Yes, we are all very aware of your debate skills and tactics here TTH.
Originally Posted by Boltfan
TTH's debate "skills" regarding economic issues are pretty much limited to saying that he agrees with people like Paul Krugman, and his tactics often include childishly insulting anyone with whom he disagrees. I have yet to see him present a coherent, reasoned argument supporting his view.
Jesus, let's hope you don't teach economics anywhere.
Originally Posted by TexTushHog
Well, I guess that's an improvement. It seems to be a much milder insult than when you told me I was "mired in ignorance!"
And I suppose you'll be happy to find that, no, I do not teach economics anywhere. But I'd like for people to think just a little bit about the people who
are teaching economics at our major universities, and consider the great damage they've done for which our economy will suffer for many years. None of these people will ever admit that they've been wrong about almost everything for decades.
It would be fun to see a proponent of fiscal "stimulus packages" try to explain either of the below sequences of events in a coherent fashion.
(The following items are excerpts from a couple of my recent blog posts.)
Many academic economists take almost as gospel macro models first designed about 50 years ago that purport to demonstrate fiscal multipliers far greater than 1, and many cases greater than 1.5. As I mentioned earlier, recent robustness analysis suggests that multipliers for things such as social spending (claimed to be about 1.75 by Mark Zandi) tend to be around 0.5. The ECB commissioned some of these studies following questions by several European finance ministers concerning why some of their economies continue to stagnate in the presence of ever-increasing levels of government spending.

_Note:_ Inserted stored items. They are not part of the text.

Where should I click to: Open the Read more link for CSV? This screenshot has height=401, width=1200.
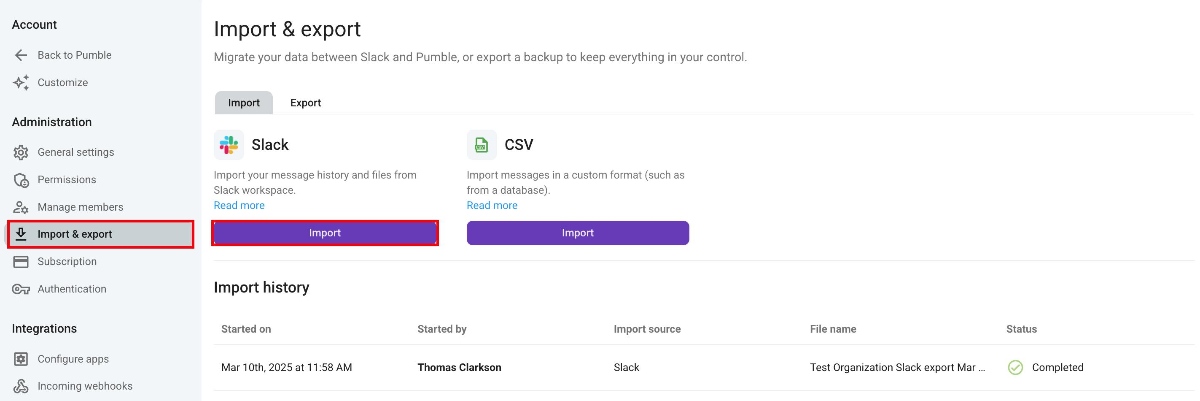coord(492,205)
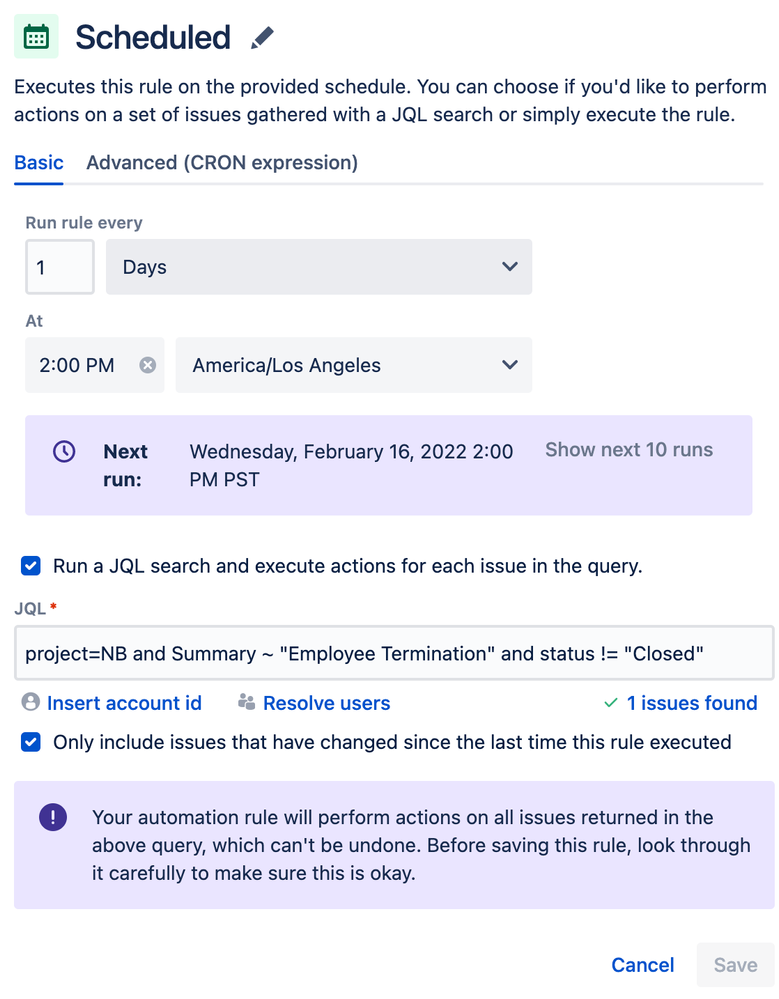
Task: Uncheck Run a JQL search checkbox
Action: (31, 566)
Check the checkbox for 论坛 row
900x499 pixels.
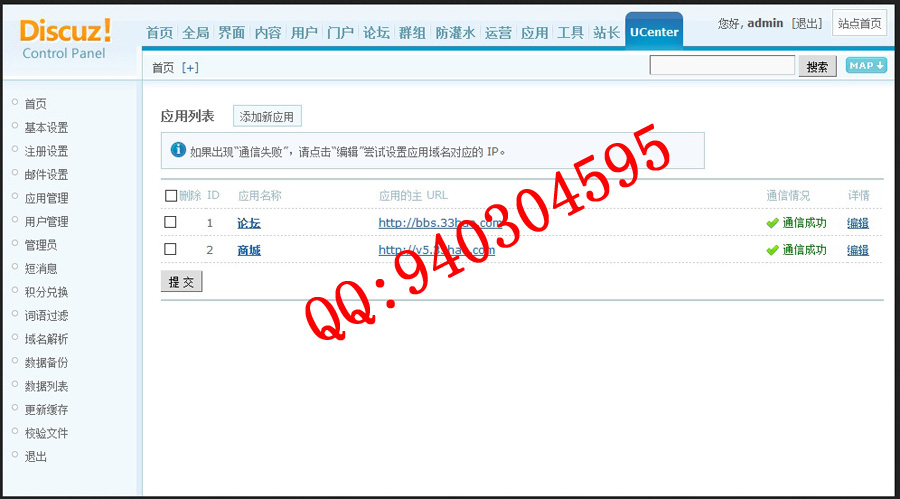click(x=170, y=222)
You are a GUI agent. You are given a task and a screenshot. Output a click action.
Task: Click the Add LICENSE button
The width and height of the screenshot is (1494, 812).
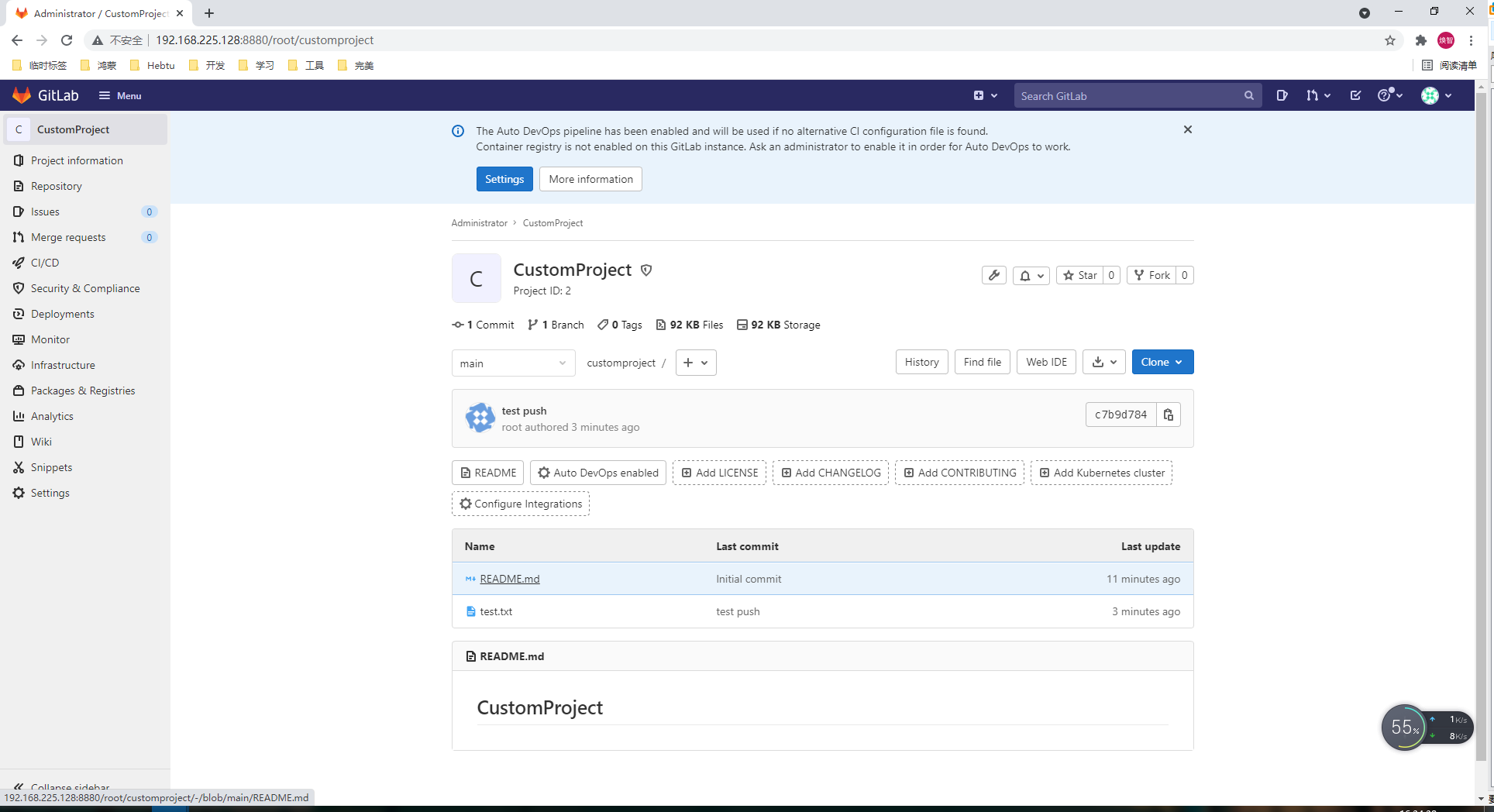point(719,473)
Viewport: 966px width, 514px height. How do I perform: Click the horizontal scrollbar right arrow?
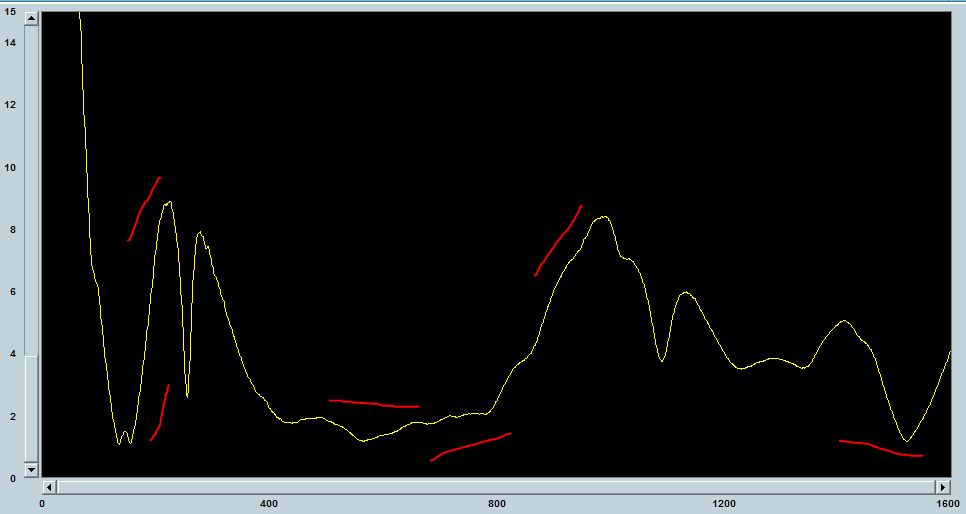(x=942, y=486)
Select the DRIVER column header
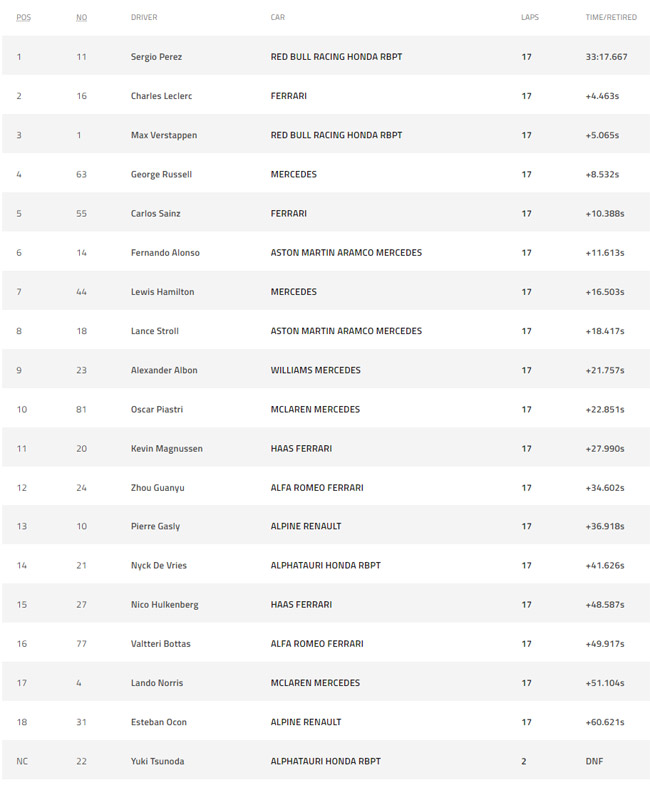650x785 pixels. (x=144, y=17)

(Maybe we should begin considering it correct to refer to a Keynesian fiscal
divisor rather than a fiscal multiplier!)
An interesting case to examine is the one involving the domestic policy initiatives of Richard Nixon in the early 1970s. You might recall that Nixon had earlier declared himself a "Keynesian." (Almost everyone was a Keynesian in those days.)
Consider Nixon's 1971 State of the Union Address, where he called for a big boost in government spending to goose the economy. Here's an excerpt:
"The second great goal is to achieve what Americans have not enjoyed since 1957--full prosperity in peacetime.
The tide of inflation has turned. The rise in the cost of living, which had been gathering dangerous momentum in the late sixties, was reduced last year. Inflation will be further reduced this year.
But as we have moved from runaway inflation toward reasonable price stability and at the same time as we have been moving from a wartime economy to a peacetime economy, we have paid a price in increased unemployment.
We should take no comfort from the fact that the level of unemployment in this transition from a wartime to a peacetime economy is lower than in any peacetime year of the sixties.
This is not good enough for the man who is unemployed in the seventies. We must do better for workers in peacetime and we will do better.
To achieve this, I will submit an expansionary budget this year--one that will help stimulate the economy and thereby open up new job opportunities for millions of Americans.
It will be a full employment budget, a budget designed to be in balance if the economy were operating at its peak potential. By spending as if we were at full employment, we will help to bring about full employment."
(End of excerpt.)
Got that?
Nixon was calling for a fiscal stimulus package! And he got it, too, since congress was controlled by Democrats eager to increase social spending, which first surpassed defense spending in 1975.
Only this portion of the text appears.